En effet, une dizaine de paons remontaient gravement l’allée, comme une réunion d’imposants personnages.

Cependant, on vit dans l’ombre tombante, une forme humaine qui se glissait le long des hauts buis taillés. L’individu cherchait évidemment à se dissimuler : ce ne pouvait être un des jardiniers.

— C’est quelque gamin qui vient prendre des oiseaux ; il n’est pas dangereux pour nous, et c’est lui qui aura le plus peur en nous apercevant… Ah ! dit Gabriel, en le reconnaissant tout à coup, c’est l’amoureux de la belle Carlotta !

— Comment ! c’est ce méchant vaurien qui est si jaloux et qui ne la quittait pas d’une semelle, l’autre jour, à l’Isola Bella ?

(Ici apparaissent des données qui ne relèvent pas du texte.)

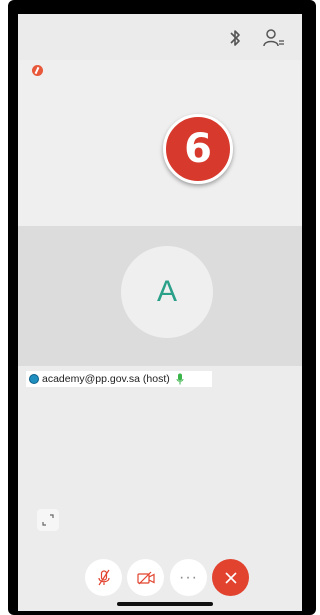  I want to click on bluetooth-icon, so click(235, 38).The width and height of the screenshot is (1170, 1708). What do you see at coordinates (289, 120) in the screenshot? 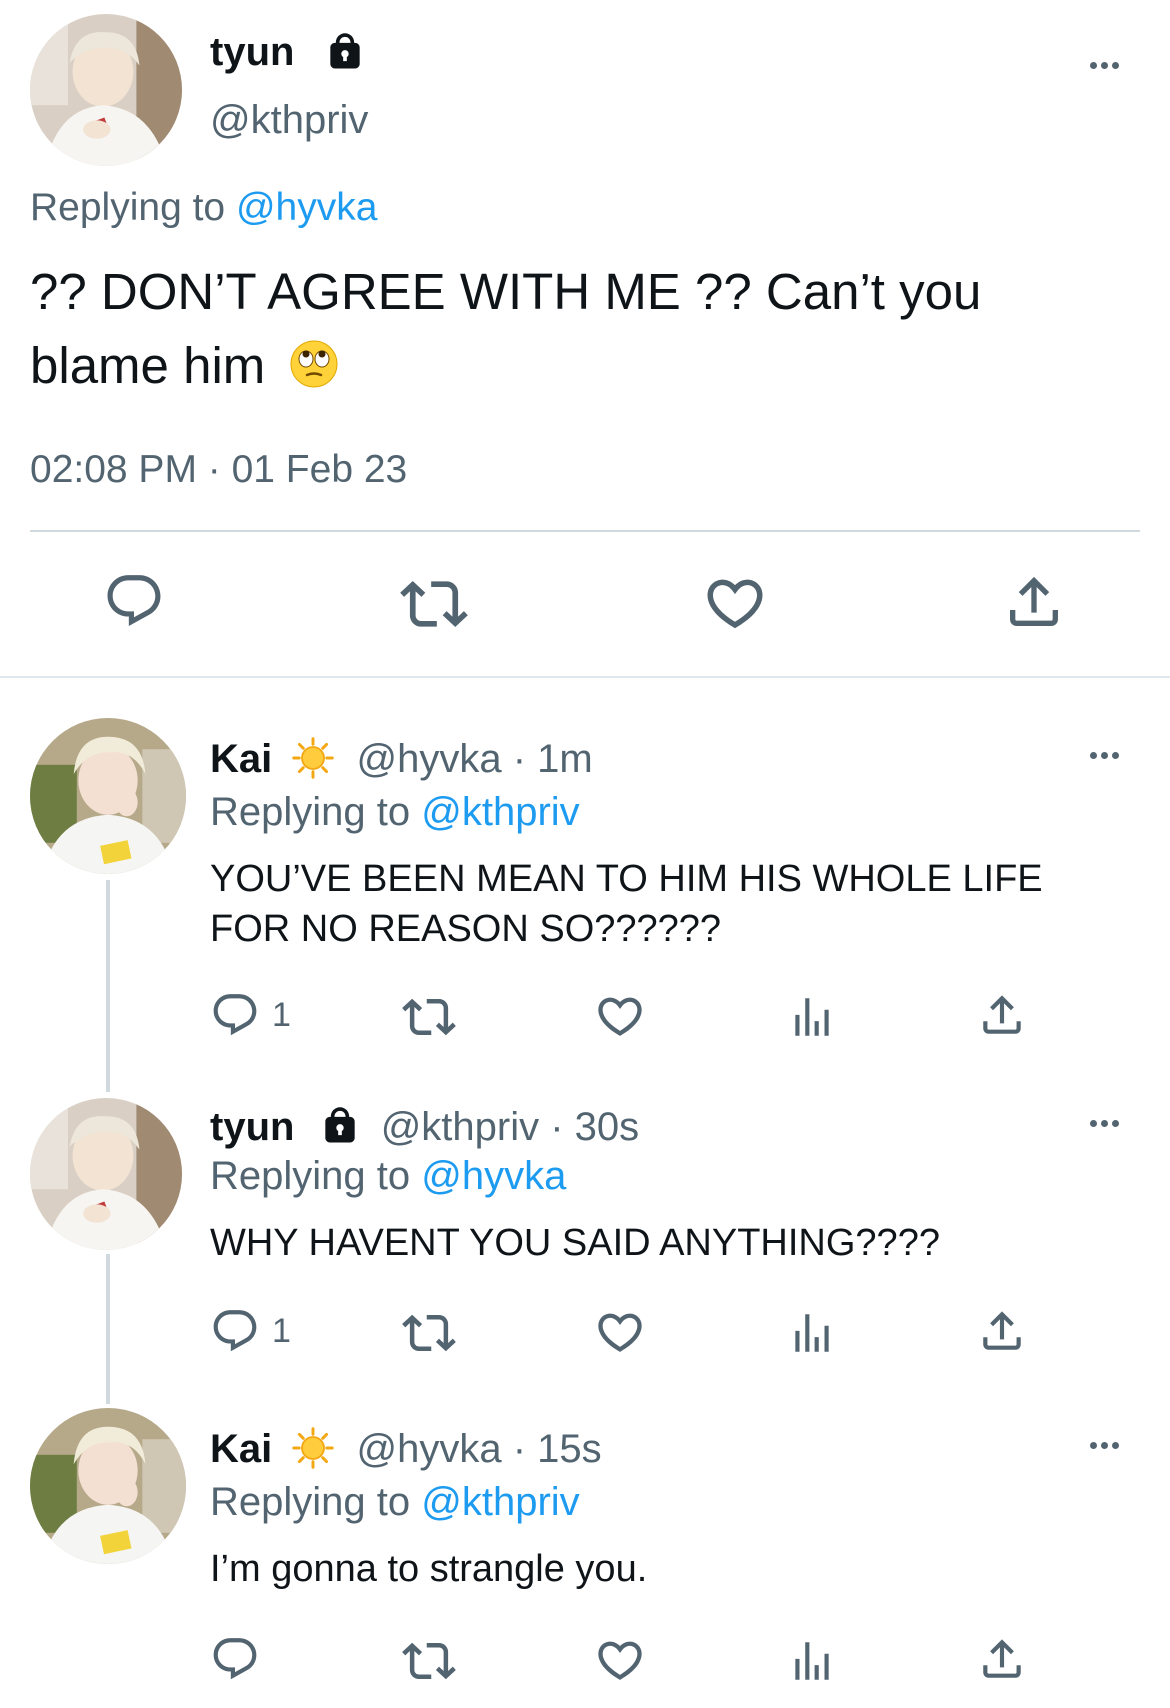
I see `handle: @kthpriv` at bounding box center [289, 120].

— Pourquoi l’appelez-vous méchant ? Il aime cette fille ; il est jaloux et violent ; c’est bien naturel… J’espère toutefois que cet animal-là va nous laisser tranquilles !

Il parut gêné en les voyant et prit immédiatement une contre-allée qui l’éloignait de sa direction première.

— À la bonne heure ! s’écria Dompierre, en s’élançant vers un lourd rideau de lierre pour pénétrer sous le portique où se trouvait l’entrée de la chambre. Il le tenait relevé d’une main, pour permettre à la jeune femme de pénétrer promptement dans leur refuge.

— Tiens ! fit-il, le vent nous a fermé la porte !

Il souleva le loquet en se heurtant assez violemment contre la porte qu’il croyait devoir céder aussitôt. Elle était fermée intérieurement.